Police fire rubber bullets at SA rally
POLICE fired stun grenades, rubber bullets and water cannon yesterday as the latest wave of anti-immigrant protests broke out in South Africa’s capital, while President Jacob Zuma condemned anti-foreigner violence and appealed for calm.
“We don’t have hate! We don’t have hate!” one foreign man shouted in video posted by local broadcaster eNCA. Police tried to keep protesters apart from foreigners who gathered to express alarm about recent attacks. Police Commissioner Khomotso Phalane said 136 people had been arrested in 24 hours.
Resentment against foreigners has sometimes turned deadly in South Africa amid accusations that they take jobs from locals in a country where unemployment is above 25 percent. Others are blamed for drug-dealing and other crimes. In 2015, anti-immigrant riots in and around the city of Durban killed at least six people. In 2008, similar violence killed about 60 people.
Local media showed protesters in the capital Pretoria, marching yesterday morning toward the foreign ministry, with some carrying sticks or pipes. The Nelson Mandela Foundation in a statement criticized authorities for “giving permission for a march of hatred.”
South Africans should not blame all crime on non-South Africans, the statement from Zuma’s office said.

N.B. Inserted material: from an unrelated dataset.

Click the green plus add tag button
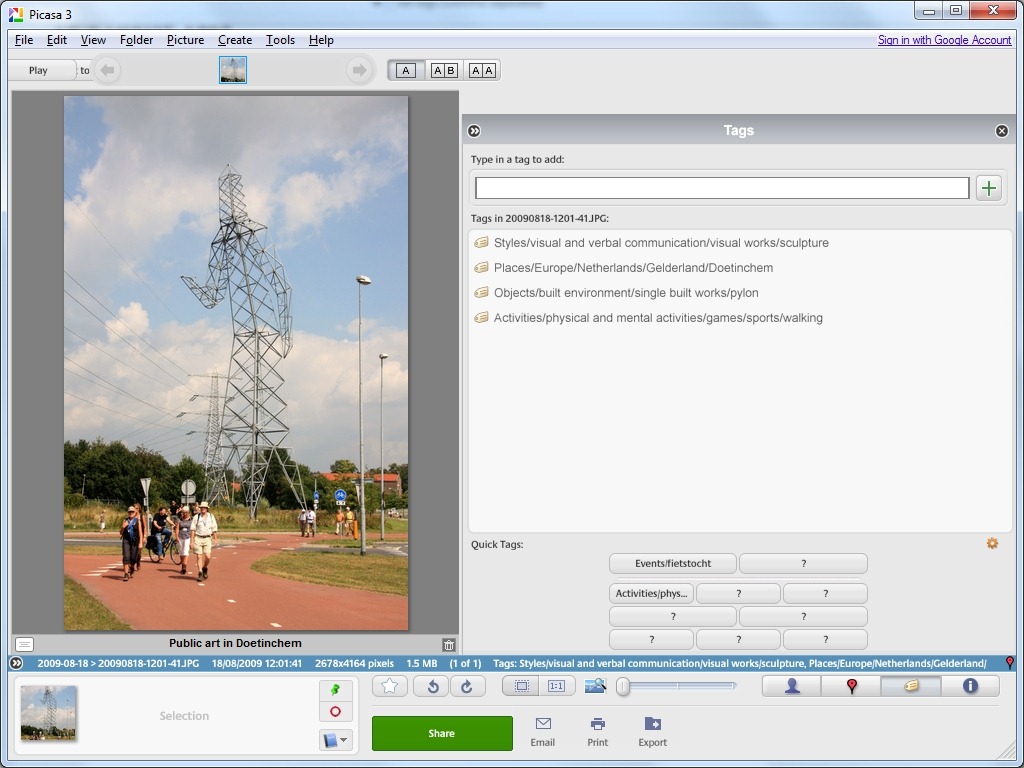The width and height of the screenshot is (1024, 768). click(x=989, y=188)
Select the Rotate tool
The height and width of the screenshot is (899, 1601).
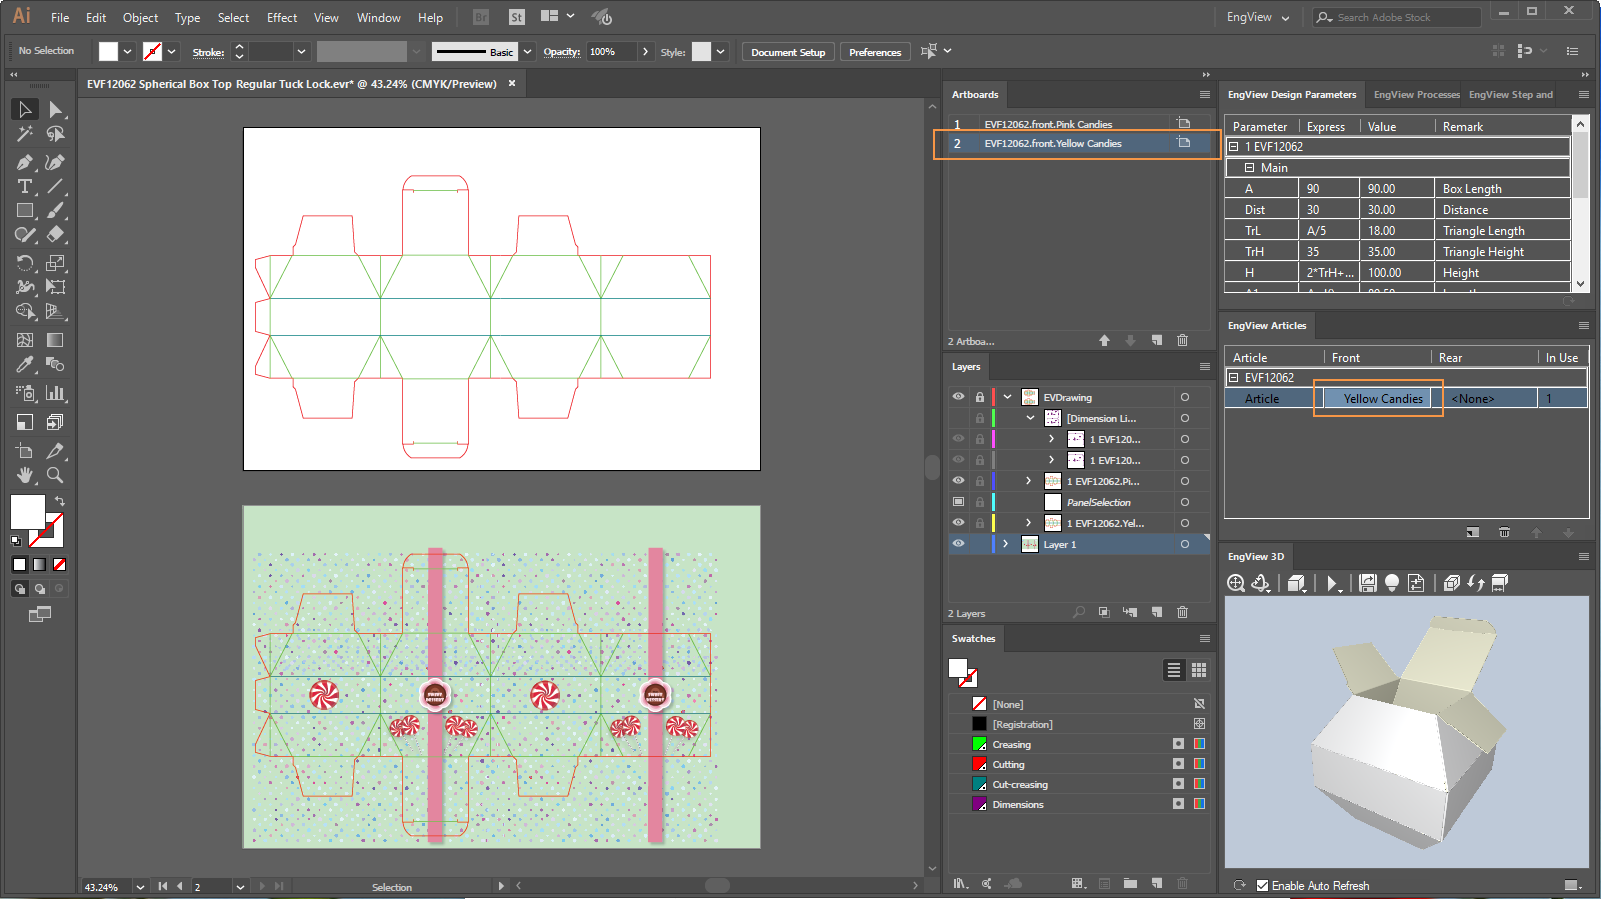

It cited recent reports of violence in Pretoria and hate speech on social media.
“Many citizens of other countries living in South Africa are law abiding and contribute to the economy of the country positively,” Zuma said. “It is wrong to brand all non-nationals as drug dealers or human traffickers.”
The periodic backlash against foreigners has hurt the tolerant image South Africa has tried to present to the world after the long struggle to stop the harsh discrimination of white minority rule, which ended in 1994.
An Amnesty International statement blamed authorities’ “failure to address toxic populist rhetoric that blames and scapegoats refugees and migrants.”
Zuma said South Africans are not xenophobic, and he urged everyone, citizens and non-citizens, to work together to combat the high crime rate.
Despite high unemployment, the country is one of Africa’s largest economies and remains a draw for people from far more impoverished nations.